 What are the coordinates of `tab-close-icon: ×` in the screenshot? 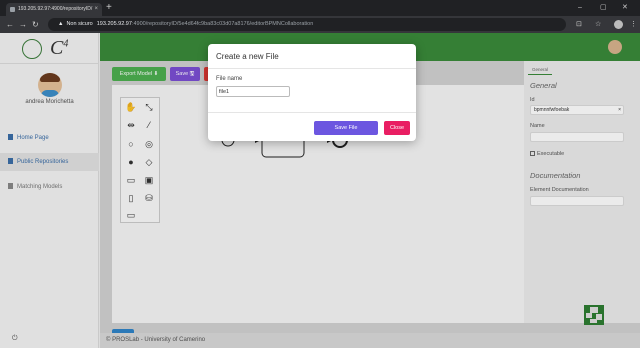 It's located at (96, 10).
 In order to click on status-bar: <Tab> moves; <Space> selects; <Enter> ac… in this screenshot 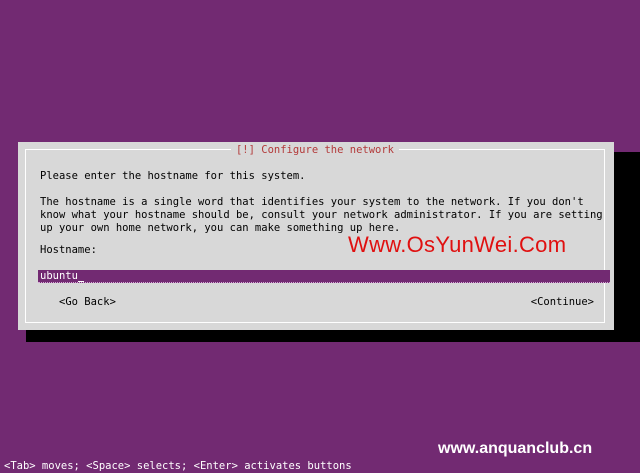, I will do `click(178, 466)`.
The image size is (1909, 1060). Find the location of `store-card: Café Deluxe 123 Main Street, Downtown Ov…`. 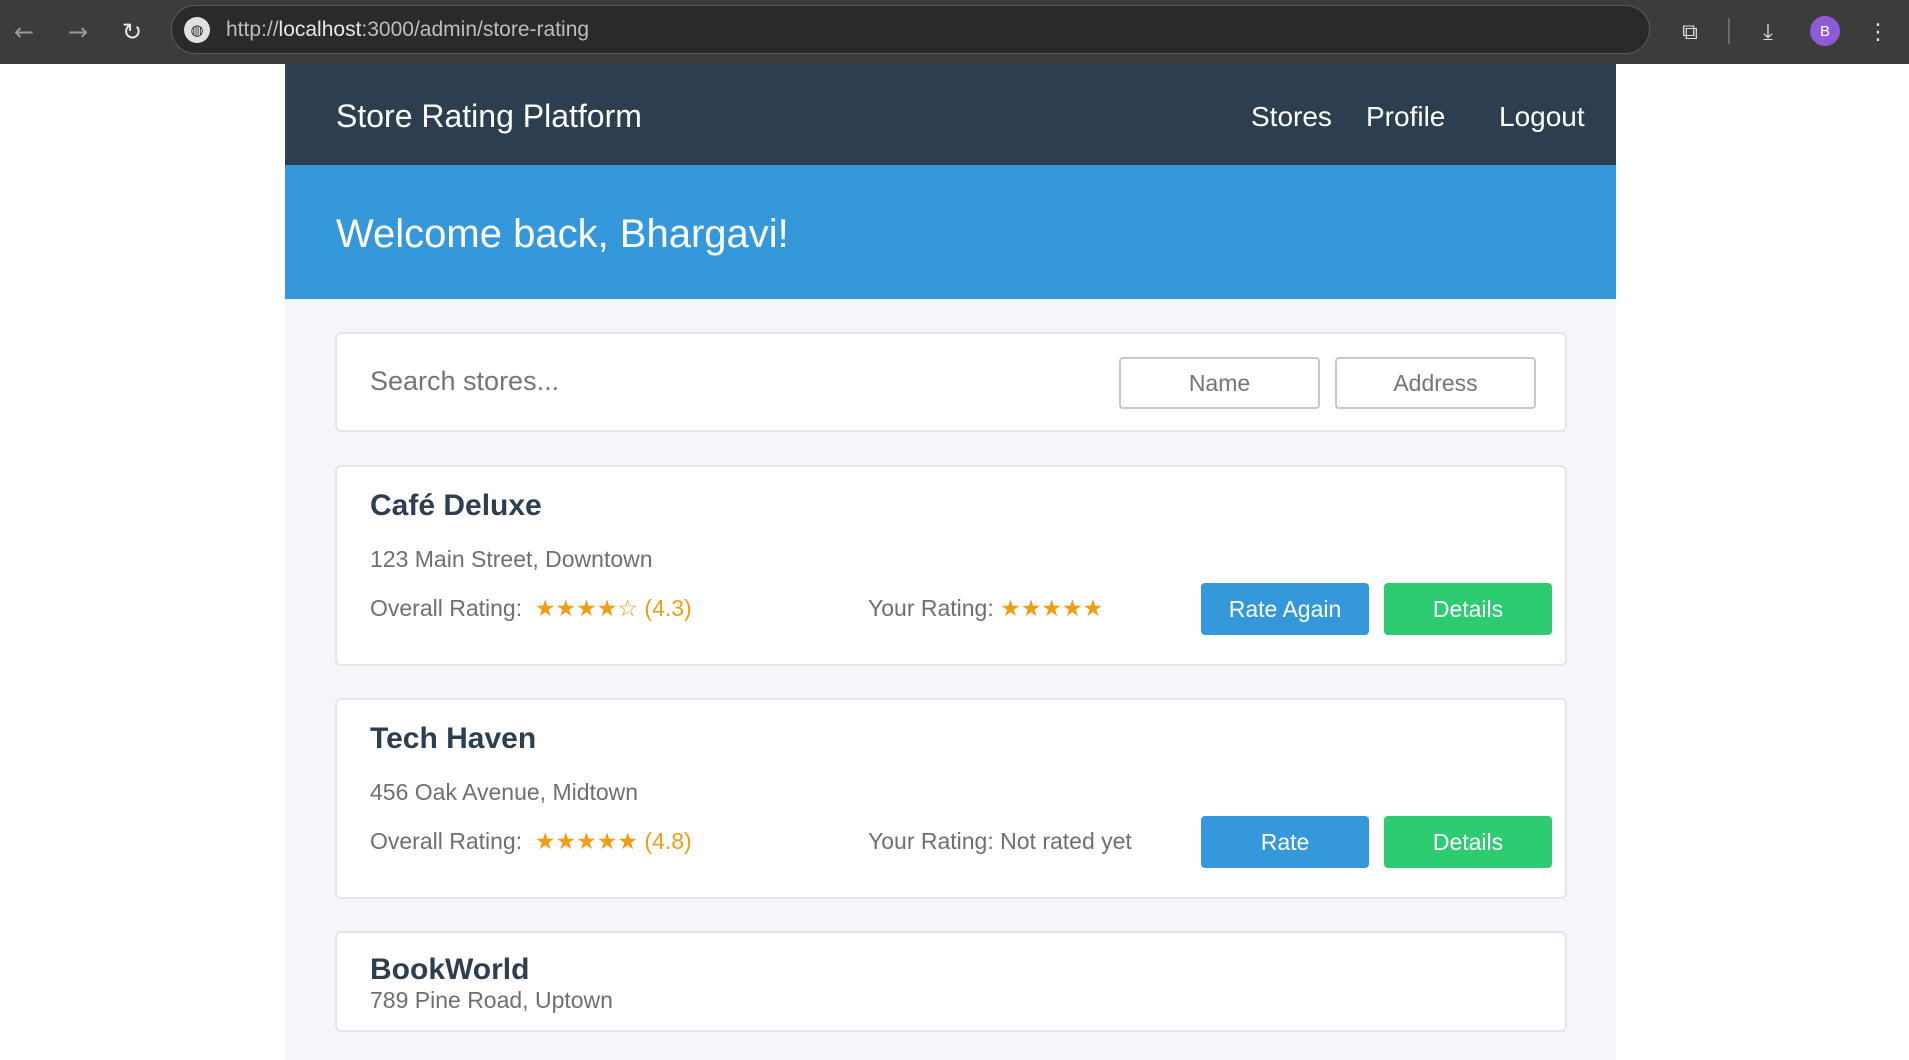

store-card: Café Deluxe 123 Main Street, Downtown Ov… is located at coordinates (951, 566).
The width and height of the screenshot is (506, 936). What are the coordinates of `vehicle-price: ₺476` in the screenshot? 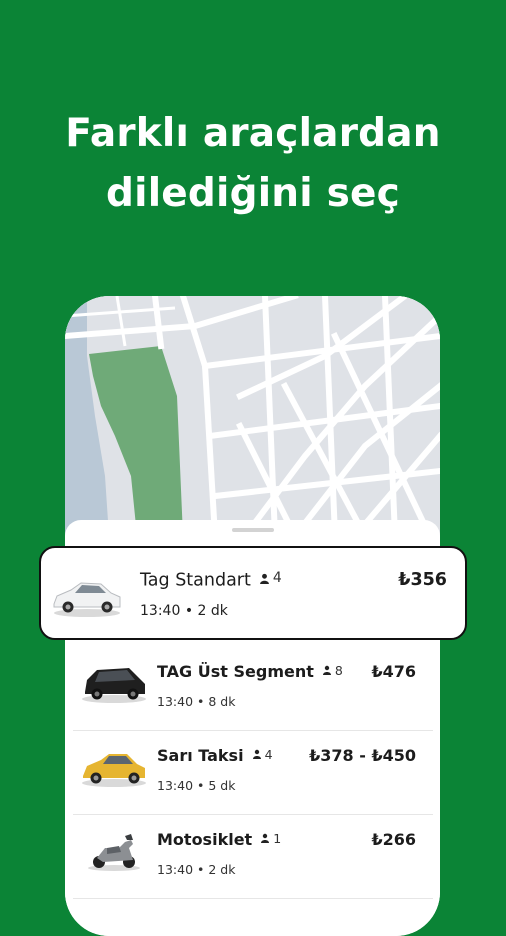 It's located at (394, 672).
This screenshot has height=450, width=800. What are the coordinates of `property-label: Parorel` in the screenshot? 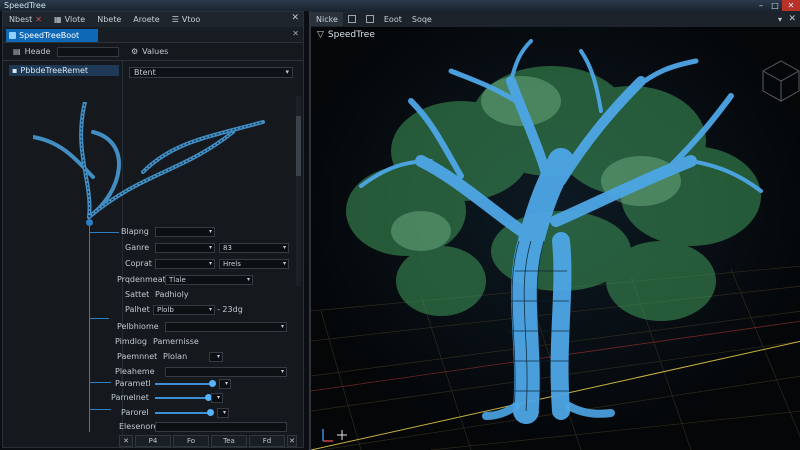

◇ ◇ ◇ ◇ ◇ ◇ ◇

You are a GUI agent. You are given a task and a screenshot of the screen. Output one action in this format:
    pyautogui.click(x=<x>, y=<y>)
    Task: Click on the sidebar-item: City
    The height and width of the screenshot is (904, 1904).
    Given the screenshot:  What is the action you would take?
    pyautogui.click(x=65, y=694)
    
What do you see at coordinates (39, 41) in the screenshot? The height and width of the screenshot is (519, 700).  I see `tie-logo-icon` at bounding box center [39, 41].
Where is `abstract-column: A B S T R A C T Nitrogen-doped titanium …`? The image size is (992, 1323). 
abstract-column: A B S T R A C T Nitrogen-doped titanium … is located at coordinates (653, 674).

◇ ◇ ◇ ◇ ◇ ◇ ◇

Echo the entries from the line with "is (992, 1323)." to the line with "coordinates (653, 674).", both lines included, with nothing changed.

**ANSWER TO THE EXERCISE**
Where is `abstract-column: A B S T R A C T Nitrogen-doped titanium …`? The image size is (992, 1323). 
abstract-column: A B S T R A C T Nitrogen-doped titanium … is located at coordinates (653, 674).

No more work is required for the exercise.